Le gouvernement du Bénin a pris ses responsabilités face aux menaces du tilapia lake virus (TiLV), un micro-organisme exterminateur ayant pour cible, l’espèce halieutique tilapia.

De main ferme, il a décidé de ne plus accueillir sur son sol ces poissons venant de l’extérieur du pays et ce, jusqu’à nouvel ordre. La mesure de suspension, qui vise à limiter les risques de contamination, a été rendue publique, par un communiqué conjoint du ministre en charge du Commerce, Lazare Sèhouéto et de son homologue chargé du secteur de la Pêche, Delphin Koudande.

Selon les termes dudit communiqué, en date du lundi 28 août 2017, « L’importation par les voies terrestre, maritime, aérienne et fluviale de poisson tilapia vivant sous forme d’œufs, de larves, de juvéniles, de géniteurs ou de poisson tilapia mort sous forme congelée ou dérivée est temporairement interdite ». La même source avertit que « ces produits précités, acheminés par les différentes voies, doivent être saisis et détruits ». Cette situation malheureuse intervient alors que la production locale est loin de couvrir les besoins en protéine animale, en dépit des fortes pressions exercées par les acteurs de la pêche sur les plans d’eau du pays, victimes de l’ensablement et des pratiques égoïstes de pêche.

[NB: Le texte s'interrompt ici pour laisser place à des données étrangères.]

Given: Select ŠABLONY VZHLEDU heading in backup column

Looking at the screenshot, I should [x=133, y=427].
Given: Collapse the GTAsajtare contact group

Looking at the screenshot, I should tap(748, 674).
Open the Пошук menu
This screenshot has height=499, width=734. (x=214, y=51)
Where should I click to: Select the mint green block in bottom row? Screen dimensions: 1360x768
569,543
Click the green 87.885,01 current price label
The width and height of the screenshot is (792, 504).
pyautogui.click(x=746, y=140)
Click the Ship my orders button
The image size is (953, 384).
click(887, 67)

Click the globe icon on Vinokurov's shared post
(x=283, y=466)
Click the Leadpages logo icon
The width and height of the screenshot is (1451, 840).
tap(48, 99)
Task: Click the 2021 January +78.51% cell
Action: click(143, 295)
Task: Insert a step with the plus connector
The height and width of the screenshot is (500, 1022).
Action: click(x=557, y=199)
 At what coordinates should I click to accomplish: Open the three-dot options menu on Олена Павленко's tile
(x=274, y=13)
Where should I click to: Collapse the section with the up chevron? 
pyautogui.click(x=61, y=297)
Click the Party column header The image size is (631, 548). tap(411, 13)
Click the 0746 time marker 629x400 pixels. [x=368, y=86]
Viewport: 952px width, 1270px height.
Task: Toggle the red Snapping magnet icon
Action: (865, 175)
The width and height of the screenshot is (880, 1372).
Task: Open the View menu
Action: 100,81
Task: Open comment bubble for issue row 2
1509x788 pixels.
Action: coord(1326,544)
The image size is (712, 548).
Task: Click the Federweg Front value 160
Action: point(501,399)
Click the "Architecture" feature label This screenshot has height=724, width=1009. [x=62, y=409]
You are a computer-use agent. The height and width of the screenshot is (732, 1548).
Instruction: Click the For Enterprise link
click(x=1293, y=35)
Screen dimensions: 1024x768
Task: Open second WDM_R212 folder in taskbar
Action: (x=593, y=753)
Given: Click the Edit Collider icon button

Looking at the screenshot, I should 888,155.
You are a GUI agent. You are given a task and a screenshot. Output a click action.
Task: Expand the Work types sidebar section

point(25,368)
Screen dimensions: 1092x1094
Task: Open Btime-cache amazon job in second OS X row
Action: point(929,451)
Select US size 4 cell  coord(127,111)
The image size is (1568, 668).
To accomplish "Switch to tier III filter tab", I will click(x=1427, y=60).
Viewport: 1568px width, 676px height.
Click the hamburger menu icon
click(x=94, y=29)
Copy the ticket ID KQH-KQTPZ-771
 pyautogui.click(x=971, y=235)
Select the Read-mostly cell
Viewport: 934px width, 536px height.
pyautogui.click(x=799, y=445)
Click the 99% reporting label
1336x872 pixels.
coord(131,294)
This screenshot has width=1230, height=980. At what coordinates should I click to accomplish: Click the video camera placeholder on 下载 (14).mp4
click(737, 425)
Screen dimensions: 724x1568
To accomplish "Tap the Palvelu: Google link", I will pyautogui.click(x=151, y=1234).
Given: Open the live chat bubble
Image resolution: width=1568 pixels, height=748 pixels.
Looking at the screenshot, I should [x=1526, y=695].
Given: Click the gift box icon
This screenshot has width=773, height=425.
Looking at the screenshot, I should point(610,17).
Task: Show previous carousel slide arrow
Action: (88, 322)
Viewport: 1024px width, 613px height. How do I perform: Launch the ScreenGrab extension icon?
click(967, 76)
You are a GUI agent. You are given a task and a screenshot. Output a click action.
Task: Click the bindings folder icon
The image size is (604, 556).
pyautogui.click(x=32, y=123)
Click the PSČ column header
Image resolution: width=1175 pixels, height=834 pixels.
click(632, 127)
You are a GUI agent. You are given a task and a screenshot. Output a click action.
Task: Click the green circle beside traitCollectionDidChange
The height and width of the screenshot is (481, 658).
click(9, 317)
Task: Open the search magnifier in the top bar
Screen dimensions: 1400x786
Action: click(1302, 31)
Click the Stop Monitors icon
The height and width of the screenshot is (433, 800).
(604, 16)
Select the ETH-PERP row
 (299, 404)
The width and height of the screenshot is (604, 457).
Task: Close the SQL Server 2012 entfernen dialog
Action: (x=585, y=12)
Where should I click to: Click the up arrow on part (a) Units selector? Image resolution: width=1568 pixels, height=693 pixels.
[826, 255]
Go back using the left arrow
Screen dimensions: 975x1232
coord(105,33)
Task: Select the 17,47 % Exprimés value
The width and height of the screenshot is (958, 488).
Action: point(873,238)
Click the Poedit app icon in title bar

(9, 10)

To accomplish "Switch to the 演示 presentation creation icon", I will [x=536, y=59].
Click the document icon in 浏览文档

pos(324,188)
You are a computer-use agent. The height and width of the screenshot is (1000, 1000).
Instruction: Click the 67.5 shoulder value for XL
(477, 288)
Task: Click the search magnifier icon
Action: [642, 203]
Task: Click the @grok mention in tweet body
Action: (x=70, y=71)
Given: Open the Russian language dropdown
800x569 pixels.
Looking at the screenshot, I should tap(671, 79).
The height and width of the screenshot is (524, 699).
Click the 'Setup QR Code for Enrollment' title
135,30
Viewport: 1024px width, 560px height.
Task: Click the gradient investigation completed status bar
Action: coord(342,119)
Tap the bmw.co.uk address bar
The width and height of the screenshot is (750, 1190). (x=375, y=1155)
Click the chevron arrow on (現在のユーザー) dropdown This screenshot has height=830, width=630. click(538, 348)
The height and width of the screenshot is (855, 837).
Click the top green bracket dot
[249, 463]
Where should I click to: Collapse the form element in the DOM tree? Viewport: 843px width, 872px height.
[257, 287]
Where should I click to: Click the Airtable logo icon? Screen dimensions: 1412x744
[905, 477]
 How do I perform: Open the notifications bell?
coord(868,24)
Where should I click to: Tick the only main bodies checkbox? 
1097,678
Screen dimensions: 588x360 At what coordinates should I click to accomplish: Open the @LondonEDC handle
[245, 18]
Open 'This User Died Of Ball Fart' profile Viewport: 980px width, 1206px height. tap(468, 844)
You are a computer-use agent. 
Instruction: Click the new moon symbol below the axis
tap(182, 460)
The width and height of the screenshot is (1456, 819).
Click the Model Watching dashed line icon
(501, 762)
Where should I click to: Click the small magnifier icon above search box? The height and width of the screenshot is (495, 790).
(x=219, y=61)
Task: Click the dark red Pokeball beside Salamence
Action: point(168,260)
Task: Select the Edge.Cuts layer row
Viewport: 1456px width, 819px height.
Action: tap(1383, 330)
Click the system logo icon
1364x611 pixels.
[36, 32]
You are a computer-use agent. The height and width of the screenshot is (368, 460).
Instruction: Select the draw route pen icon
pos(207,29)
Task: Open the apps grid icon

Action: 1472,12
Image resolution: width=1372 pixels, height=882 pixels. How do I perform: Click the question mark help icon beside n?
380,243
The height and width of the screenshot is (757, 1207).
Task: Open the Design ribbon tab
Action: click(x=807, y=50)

L’Organisation des Nations Unies pour l’alimentation et l’agriculture (Fao), qui a donné l’alerte au sujet des méfaits du TiLV, s’inquiète déjà des impacts négatifs des attaques virales sur la sécurité alimentaire, la nutrition et l’économie. Les pays que le virus a déjà infectés sont au nombre de cinq à savoir l’Equateur, la Colombie, l’Egypte et la Thaïlande.